(Data for locating visible targets)
-*-*-

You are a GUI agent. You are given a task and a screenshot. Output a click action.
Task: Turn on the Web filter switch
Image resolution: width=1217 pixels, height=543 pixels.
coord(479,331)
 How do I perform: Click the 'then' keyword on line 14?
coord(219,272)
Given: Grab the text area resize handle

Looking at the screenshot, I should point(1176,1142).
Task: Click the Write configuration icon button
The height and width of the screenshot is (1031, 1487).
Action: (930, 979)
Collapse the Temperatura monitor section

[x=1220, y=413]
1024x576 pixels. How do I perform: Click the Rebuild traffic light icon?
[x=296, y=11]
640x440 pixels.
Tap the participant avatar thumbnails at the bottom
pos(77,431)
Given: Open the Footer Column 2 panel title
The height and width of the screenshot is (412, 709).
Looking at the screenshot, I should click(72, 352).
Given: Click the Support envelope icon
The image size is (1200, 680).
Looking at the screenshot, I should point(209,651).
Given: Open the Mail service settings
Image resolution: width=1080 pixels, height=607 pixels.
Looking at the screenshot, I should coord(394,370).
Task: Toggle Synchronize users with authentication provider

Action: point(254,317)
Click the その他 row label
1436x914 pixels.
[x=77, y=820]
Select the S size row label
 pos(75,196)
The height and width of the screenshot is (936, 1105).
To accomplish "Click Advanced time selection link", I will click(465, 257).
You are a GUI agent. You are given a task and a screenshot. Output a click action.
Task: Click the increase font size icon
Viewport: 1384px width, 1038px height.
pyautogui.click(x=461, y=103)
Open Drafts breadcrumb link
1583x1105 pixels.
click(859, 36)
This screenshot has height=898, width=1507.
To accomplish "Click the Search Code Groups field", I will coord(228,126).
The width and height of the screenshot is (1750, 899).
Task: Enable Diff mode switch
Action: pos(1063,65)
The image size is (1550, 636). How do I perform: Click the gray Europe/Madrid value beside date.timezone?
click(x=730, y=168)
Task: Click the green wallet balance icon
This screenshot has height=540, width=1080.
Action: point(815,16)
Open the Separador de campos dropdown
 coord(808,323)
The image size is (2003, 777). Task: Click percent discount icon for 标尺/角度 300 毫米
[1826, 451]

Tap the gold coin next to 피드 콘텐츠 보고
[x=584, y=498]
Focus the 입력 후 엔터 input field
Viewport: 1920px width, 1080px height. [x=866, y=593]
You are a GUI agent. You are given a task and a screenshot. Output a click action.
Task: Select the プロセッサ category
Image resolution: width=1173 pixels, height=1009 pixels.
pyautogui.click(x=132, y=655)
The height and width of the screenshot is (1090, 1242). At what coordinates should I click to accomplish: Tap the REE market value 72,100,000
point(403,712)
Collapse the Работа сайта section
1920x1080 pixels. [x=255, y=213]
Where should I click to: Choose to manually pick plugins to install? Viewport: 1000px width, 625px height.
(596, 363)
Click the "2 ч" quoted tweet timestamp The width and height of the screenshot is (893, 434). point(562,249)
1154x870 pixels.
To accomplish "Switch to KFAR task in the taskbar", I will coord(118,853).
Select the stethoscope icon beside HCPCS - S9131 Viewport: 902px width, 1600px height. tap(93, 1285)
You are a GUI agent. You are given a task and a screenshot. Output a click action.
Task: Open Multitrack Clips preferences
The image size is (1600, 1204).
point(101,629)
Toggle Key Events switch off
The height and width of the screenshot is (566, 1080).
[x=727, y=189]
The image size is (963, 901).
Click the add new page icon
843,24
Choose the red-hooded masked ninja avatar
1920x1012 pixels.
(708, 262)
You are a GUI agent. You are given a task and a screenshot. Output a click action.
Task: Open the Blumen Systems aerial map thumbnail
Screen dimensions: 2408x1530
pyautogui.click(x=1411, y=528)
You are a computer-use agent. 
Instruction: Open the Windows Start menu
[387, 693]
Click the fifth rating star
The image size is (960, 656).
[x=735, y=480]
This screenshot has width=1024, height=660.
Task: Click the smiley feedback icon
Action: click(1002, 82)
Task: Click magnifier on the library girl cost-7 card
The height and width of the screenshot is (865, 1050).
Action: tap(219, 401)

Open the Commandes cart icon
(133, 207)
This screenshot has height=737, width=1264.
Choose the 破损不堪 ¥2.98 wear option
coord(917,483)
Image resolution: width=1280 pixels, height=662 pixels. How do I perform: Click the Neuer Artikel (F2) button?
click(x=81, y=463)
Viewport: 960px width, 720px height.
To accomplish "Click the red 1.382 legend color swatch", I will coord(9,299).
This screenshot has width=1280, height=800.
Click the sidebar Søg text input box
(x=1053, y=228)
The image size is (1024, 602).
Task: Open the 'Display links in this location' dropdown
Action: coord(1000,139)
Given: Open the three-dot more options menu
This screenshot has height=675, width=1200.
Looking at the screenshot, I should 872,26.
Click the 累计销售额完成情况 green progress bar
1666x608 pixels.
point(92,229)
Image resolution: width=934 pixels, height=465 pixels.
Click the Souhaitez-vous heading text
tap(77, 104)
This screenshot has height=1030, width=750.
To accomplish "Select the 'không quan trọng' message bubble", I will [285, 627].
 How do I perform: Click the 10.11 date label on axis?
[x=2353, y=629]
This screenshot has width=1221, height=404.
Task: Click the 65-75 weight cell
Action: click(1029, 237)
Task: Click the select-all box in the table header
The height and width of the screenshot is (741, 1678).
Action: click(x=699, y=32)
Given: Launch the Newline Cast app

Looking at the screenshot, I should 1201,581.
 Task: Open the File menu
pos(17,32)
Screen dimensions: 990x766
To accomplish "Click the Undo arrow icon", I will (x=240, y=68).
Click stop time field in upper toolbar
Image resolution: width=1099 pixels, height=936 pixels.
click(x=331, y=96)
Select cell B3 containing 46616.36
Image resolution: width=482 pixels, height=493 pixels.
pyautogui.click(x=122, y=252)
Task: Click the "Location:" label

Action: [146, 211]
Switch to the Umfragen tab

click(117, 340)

-*-*-

- _AIM OF THE TASK_:
Copy out, unchanged, the stretch of the records from the line containing "Task: Click the Write" through the line containing "Action: pos(1063,65)". Both of those lines are included.

- _ANSWER TO THIS TASK_:
Task: Click the Write configuration icon button
The height and width of the screenshot is (1031, 1487).
Action: (930, 979)
Collapse the Temperatura monitor section

[x=1220, y=413]
1024x576 pixels. How do I perform: Click the Rebuild traffic light icon?
[x=296, y=11]
640x440 pixels.
Tap the participant avatar thumbnails at the bottom
pos(77,431)
Given: Open the Footer Column 2 panel title
The height and width of the screenshot is (412, 709).
Looking at the screenshot, I should click(72, 352).
Given: Click the Support envelope icon
The image size is (1200, 680).
Looking at the screenshot, I should point(209,651).
Given: Open the Mail service settings
Image resolution: width=1080 pixels, height=607 pixels.
Looking at the screenshot, I should coord(394,370).
Task: Toggle Synchronize users with authentication provider

Action: point(254,317)
Click the その他 row label
1436x914 pixels.
[x=77, y=820]
Select the S size row label
 pos(75,196)
The height and width of the screenshot is (936, 1105).
To accomplish "Click Advanced time selection link", I will click(465, 257).
You are a GUI agent. You are given a task and a screenshot. Output a click action.
Task: Click the increase font size icon
Viewport: 1384px width, 1038px height.
pyautogui.click(x=461, y=103)
Open Drafts breadcrumb link
1583x1105 pixels.
click(859, 36)
This screenshot has height=898, width=1507.
To accomplish "Click the Search Code Groups field", I will coord(228,126).
The width and height of the screenshot is (1750, 899).
Task: Enable Diff mode switch
Action: pos(1063,65)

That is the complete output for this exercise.